DATA EXCERPTS –

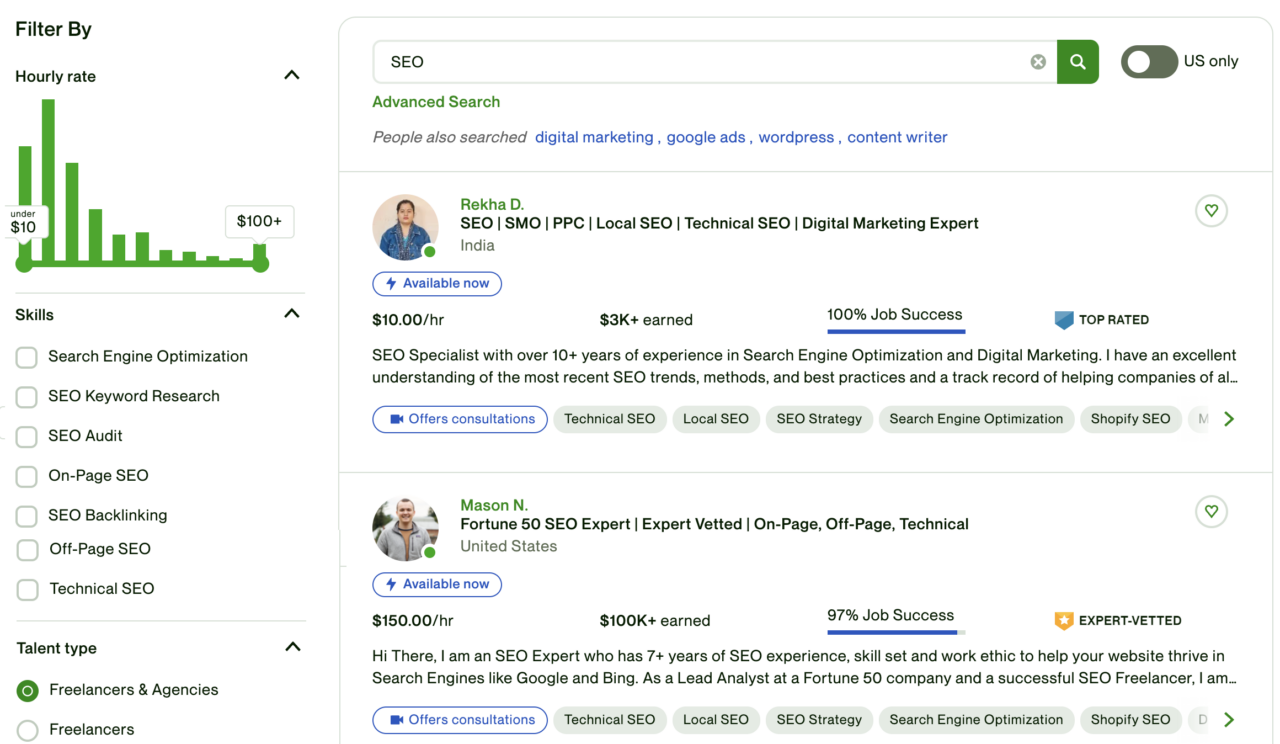
Task: Enable the US only toggle
Action: pos(1149,62)
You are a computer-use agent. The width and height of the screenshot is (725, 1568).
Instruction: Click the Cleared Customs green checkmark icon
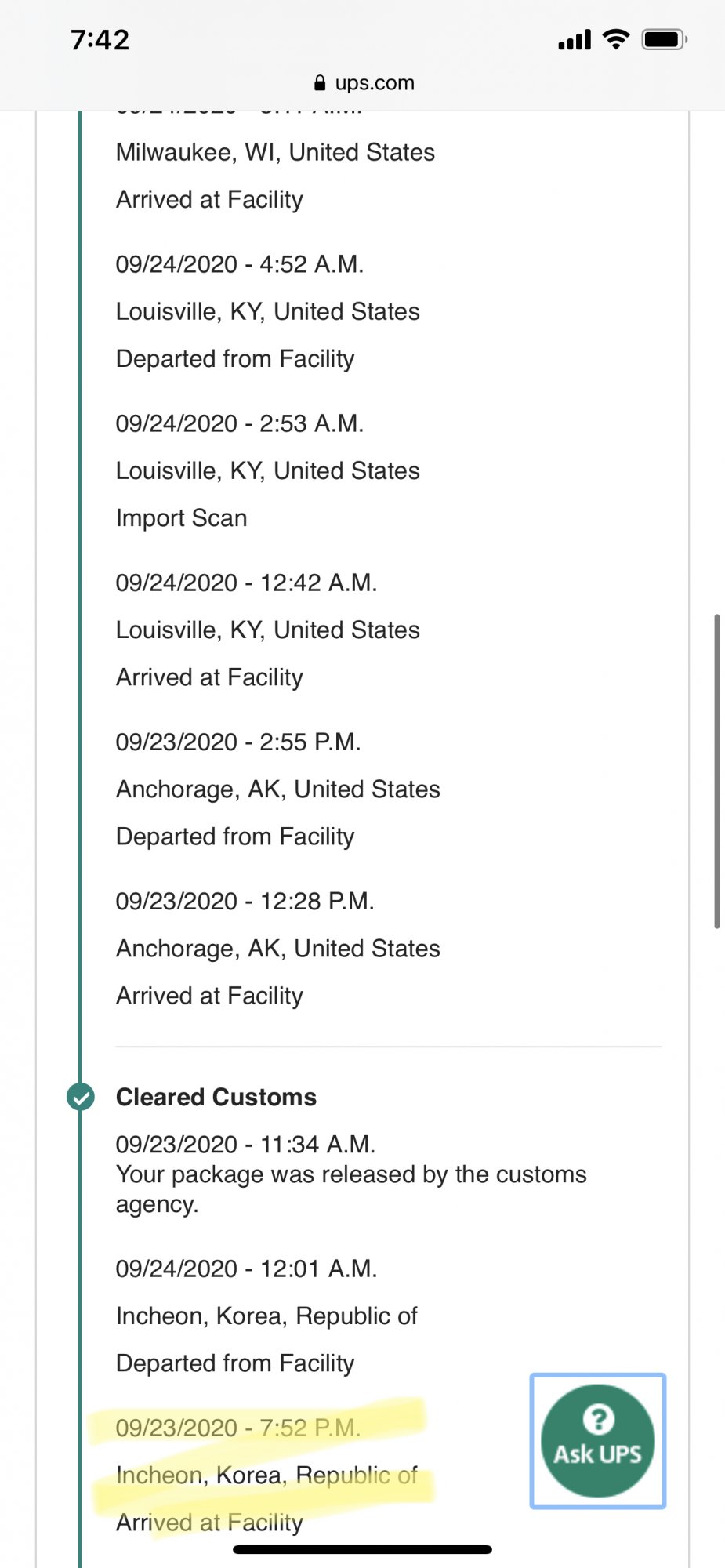click(x=80, y=1097)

EXERCISE DETAILS –
Only the lines from the one with "Instruction: Click the" to the end of the listing, both ends included, should be retyped exactly; no pictures belong in the copy.

EXERCISE RESPONSE –
Instruction: Click the Cleared Customs green checkmark icon
click(x=80, y=1097)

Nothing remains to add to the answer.